Every environment is configured differently; however, we have all experienced alerts being triggered due to unfavorable performance. Oftentimes, before our root cause analysis begins, the issue has resolved itself and/or someone may have rebooted. Although current performance is ideal, this or another issue may surface in the future. But how can we gather information and determine the root cause after the fact or a reboot flushed everything from the cache? Well, SQL Server 2016 has provided us with a great solution!

Welcome to Query Store, a new native tool available with all 2016 SQL Server versions, yes even Express! This feature is enabled in SSMS at the database level giving granular control on which databases we collect data from. Query Store can be enabled on any SQL 2016 instance or higher, even when compatibility mode is lower, which is great for migration prep.

Query Store Features

Unlike previous native tools, data captured by Query Store will outlive performance changes, failovers, reboots, and even SQL upgrades because data is stored in tables inside each database. There is minimal I/O impact since the data collected is stored in memory then asynchronously persisted to disk. Query Store basically gathers two important parts of historical query information, great for proactive and reactive performance tuning. First, we have plan details with stats detailing if a seek or scan was performed and the number of plans our queries have in cache.
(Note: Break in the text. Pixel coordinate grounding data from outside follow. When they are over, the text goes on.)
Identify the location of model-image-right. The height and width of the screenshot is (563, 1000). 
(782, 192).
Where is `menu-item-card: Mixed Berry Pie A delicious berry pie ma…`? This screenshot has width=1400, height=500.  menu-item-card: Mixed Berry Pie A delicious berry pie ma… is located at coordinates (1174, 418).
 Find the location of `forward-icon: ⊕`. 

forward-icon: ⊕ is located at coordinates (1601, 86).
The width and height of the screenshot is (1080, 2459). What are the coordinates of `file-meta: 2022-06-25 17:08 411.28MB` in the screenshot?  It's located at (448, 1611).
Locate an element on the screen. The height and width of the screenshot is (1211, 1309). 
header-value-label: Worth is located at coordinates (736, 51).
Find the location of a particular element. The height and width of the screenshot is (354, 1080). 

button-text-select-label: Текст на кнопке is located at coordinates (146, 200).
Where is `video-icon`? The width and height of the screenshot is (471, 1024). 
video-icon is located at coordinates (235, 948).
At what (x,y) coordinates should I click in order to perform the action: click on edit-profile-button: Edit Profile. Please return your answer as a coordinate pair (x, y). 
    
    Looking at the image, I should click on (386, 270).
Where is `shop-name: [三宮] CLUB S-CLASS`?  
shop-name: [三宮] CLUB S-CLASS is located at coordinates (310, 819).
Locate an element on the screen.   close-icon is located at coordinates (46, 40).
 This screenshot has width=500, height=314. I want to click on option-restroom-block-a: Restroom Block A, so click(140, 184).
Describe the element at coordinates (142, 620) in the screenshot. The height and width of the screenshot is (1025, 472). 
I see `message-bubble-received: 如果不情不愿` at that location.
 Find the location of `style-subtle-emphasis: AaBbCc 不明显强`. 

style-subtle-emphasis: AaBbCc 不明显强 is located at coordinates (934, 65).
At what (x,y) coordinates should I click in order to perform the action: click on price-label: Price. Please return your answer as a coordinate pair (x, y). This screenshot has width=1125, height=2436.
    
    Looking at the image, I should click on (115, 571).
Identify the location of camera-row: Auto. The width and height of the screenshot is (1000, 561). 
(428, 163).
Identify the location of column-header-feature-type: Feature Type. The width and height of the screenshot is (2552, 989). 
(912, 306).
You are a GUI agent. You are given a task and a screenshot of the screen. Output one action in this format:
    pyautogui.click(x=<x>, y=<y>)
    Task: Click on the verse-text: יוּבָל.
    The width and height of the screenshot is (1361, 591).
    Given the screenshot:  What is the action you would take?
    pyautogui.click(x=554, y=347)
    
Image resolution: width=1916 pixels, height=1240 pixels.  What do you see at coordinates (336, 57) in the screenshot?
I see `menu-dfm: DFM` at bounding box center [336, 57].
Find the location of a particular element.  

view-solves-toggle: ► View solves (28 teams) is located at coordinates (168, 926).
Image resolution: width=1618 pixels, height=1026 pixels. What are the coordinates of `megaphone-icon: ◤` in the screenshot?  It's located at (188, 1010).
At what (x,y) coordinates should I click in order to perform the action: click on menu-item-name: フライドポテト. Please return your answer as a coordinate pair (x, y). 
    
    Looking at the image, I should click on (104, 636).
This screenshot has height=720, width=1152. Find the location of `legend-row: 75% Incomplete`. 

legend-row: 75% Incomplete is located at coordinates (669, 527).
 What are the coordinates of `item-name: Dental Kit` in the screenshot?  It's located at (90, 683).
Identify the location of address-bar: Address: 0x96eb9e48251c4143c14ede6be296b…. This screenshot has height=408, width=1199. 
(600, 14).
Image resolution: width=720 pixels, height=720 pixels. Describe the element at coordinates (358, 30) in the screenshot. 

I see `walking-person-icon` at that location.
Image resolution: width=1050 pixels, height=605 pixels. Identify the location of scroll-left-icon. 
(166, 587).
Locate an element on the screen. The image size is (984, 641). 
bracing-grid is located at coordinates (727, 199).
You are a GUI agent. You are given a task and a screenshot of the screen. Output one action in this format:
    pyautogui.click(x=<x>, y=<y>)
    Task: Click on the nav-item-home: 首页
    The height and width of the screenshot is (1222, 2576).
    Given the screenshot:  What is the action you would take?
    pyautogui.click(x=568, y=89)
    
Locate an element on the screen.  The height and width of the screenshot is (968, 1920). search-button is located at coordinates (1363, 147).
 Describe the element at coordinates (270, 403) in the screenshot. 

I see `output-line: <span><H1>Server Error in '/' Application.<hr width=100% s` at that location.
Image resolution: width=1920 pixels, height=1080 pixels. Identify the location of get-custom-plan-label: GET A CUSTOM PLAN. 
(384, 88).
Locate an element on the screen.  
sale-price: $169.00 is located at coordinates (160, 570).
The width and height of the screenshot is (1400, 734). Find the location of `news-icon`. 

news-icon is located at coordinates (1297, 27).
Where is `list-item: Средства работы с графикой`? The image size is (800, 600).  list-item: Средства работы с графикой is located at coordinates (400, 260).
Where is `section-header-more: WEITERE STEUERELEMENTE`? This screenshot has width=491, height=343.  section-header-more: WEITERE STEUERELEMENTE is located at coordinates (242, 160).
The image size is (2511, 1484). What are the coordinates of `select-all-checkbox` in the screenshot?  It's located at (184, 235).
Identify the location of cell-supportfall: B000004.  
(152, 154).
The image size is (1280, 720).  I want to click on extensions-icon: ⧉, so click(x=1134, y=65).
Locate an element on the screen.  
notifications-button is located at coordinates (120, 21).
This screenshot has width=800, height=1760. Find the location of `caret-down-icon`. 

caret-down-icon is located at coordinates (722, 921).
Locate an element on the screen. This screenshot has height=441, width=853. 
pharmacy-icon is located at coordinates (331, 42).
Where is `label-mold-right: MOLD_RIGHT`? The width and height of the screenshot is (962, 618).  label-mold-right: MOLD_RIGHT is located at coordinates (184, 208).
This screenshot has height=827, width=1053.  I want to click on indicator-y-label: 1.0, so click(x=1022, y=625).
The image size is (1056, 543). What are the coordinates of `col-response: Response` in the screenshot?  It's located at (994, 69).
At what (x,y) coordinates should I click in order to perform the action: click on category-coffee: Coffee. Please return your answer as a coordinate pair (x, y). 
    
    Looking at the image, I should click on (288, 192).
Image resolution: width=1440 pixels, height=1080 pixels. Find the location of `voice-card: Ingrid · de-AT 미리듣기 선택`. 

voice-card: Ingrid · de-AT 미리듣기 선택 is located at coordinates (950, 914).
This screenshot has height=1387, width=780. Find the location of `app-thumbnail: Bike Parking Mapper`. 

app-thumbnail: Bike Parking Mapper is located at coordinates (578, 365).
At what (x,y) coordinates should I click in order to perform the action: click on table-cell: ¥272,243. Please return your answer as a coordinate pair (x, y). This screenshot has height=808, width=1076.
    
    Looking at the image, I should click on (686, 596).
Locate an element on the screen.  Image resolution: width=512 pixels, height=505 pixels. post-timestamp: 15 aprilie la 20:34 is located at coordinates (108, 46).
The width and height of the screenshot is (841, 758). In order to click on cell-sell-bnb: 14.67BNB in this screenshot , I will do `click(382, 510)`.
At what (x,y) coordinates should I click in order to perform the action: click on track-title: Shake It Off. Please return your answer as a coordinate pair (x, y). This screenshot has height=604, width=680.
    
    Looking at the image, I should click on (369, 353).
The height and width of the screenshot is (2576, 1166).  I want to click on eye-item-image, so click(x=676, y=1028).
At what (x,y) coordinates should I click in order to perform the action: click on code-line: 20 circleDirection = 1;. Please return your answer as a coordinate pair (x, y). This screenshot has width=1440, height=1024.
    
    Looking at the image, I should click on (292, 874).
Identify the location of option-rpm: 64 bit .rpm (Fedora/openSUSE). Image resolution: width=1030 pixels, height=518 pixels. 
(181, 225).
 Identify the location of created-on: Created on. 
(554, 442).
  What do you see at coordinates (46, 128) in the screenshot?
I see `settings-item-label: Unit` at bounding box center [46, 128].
Then we have runtime stats like start time, CPU, duration, IO, compile counts, and much more. We can use t-sql or the GUI to filter and analyze our data based on the initial complaint(s) of degraded performance or proactive performance tuning.

Query Store is not enabled by default but can be used by anybody with view database state permission. Once inside, we can review our data and identify queries with multiple plans that have regressed over time or are parameter sensitive. We can override the query optimizer’s preferred query plan by forcing query execution plans for specific queries. If needed, we can even compare activity over different time frames and search based on a sproc that ran a query. SQL Server 2019 Query Store can include wait stats too. Once we have pinpointed the queries negatively impacting performance, we can easily take a full backup of any Query Store enabled database then restore it to a lower level environment for tuning. Now we have the history, along with the plans and statistics from our queries available for testing and troubleshooting.

Important Query Store Configurations

As with most tools, we can modify the configurations to suit your workload better, so here are a few configs to keep in mind. Trace flag 7745 by default will flush data to disk every 15 minutes and TF7752 to improve Query Store load times when SQL Server is rebooted. The default cleanup mode is “Auto,” which will prevent Query Store from running out of storage space. If we exceed Query Stores max size, this will automatically switch from the default setting of read/write mode to read-only, preventing new query data collections. Capture mode is another configuration with a default setting of “All,” which will capture all queries. However, for your environment using “Auto,” which will capture infrequent queries with insignificant compiles, or creating a custom data collection policy may be best.

Performance tuning is a process of elimination that often leads back to our queries. Query Store will make this process much more efficient with the historical data it captures. If you’re on SQL 2016, enable Query Store, and if you’re not, what are you waiting for?